Fashion was more notable among women as opposed to men. Women were given the opportunity to express themselves through fashion. The limited avenues of expression available to women at the time of the two theorist’s writings left fashion as the only means of interpretation. It would be seen as a status of men in as much as they were not involved in it. Men would use the women as status symbols. What their women wore was a yardstick of their ability to provide. Women took this up and started dressing in new forms of fashion while aiming at being different from one another (Wild, 2016). Therefore, there was an aspect of self-concept even in the earliest forms of fashion.

Simmel examines the issue of fashion as ever changing in order to differentiate the others from the fashionable individuals. The majority of people in any society will have different fashion sense. However, there are members and age groups that would prefer to be trendy (Edwards, 2010). The need to be trendy means that fashion has to be changing at all times. There must be new designs being made in order to increase the ease of differentiating one person from the rest of the members of the society. New content ensures that people are able to show how they are different from the rest of the people in the society. Being fashionable ensures that a person has secured his or her position in the status group as defined by Weber.

Fashion may be seen to have originated from the social classes as advanced by Weber. The origins of classes in the society are found in the production and the resources that the individual would bring with the owners of capital being at the top and the suppliers of labor being at the bottom. However, the expression of class is seen in consumption (Whimster & Lash, 2014). Veblen views on fashion dispersal may assist in exposing the growth of fashion as an industry. People will go for the products that cost more given that the more the cost, the higher the possibility for the individual to differentiate from the masses and show his or her advances. Therefore, the fashion sense of an individual is an attempt to express the self-concept that he or she has developed, including being different.

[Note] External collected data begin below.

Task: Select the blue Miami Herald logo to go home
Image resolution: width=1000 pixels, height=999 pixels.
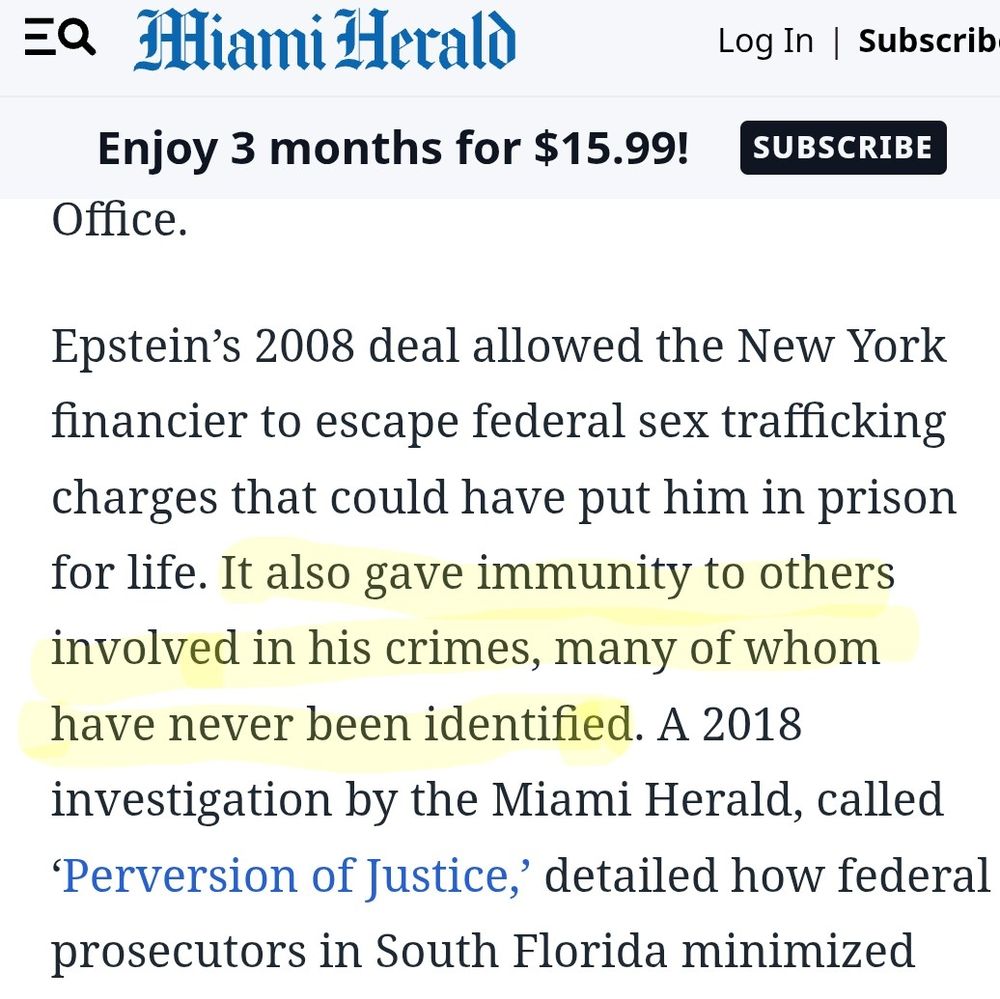Action: tap(325, 40)
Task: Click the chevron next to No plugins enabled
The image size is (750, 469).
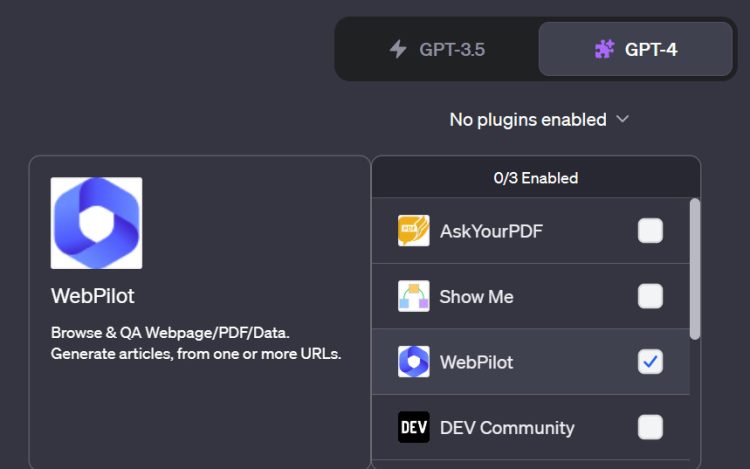Action: pyautogui.click(x=622, y=119)
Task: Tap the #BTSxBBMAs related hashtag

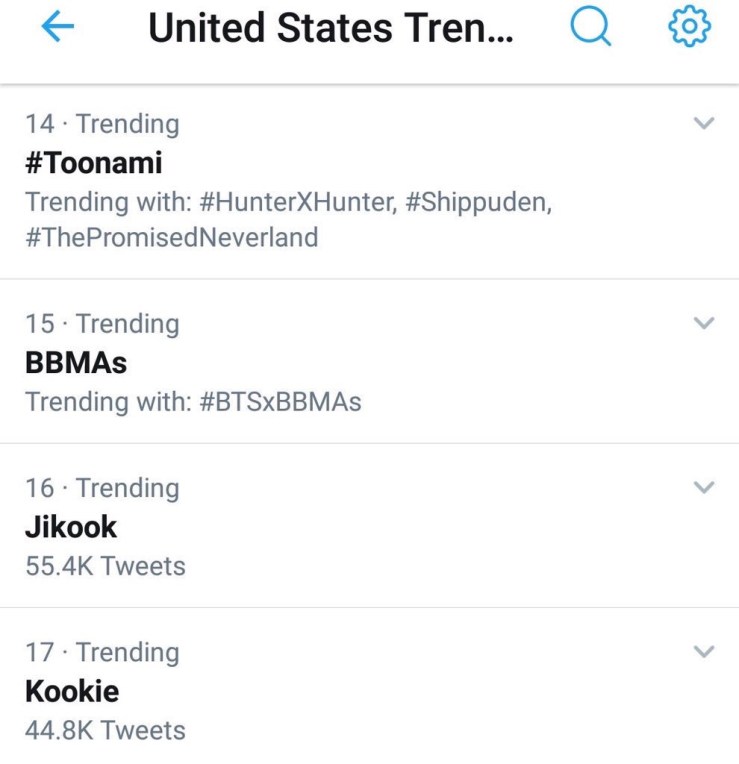Action: point(280,402)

However, there is also an attempt to differentiate between classes as advanced by Weber. Therefore, a fashion sense for the wealthy and the middle class is a way of expressing their wealth. There is an effort for conspicuous consumption. The trend of conspicuous consumption or waste is not intended to meet functional advantage. On the contrary, it is intended to set one group from the others (Whimster & Lash, 2014). It is a way of showing the status that the individual has attained and it has to be conspicuous that he or she has reached this level. Therefore, there is an element of social differentiation in fashion consumption as well as a sense of social identification.

Conclusion

In conclusion, Simmel and Weber have similar approaches towards fashion. Like Simmel, Weber touched on some aspects that may be seen in popular fashion today. He did not do an overt study on fashion itself unlike Simmel. However, he touches on some aspects about power and social stratification that are present in Simmel’s works on fashion. Weber asserted that power of an individual is derived from the ability of a person to control different social resources. This view may be used in fashion. There are hierarchical systems of domination and subordination in the world of fashion too. The traditional sense of fashion was based on the class with the mimicry of upper classes being witnessed in the lower classes. Therefore, fashion is an expression of the social strata in the society. His most apt status group description is seen in Simmel works too on fashion. The status groups are seen where they show conventions and traditions. The traditions and conventions are seen in their actions and the most notable way of expressing status group is through fashion.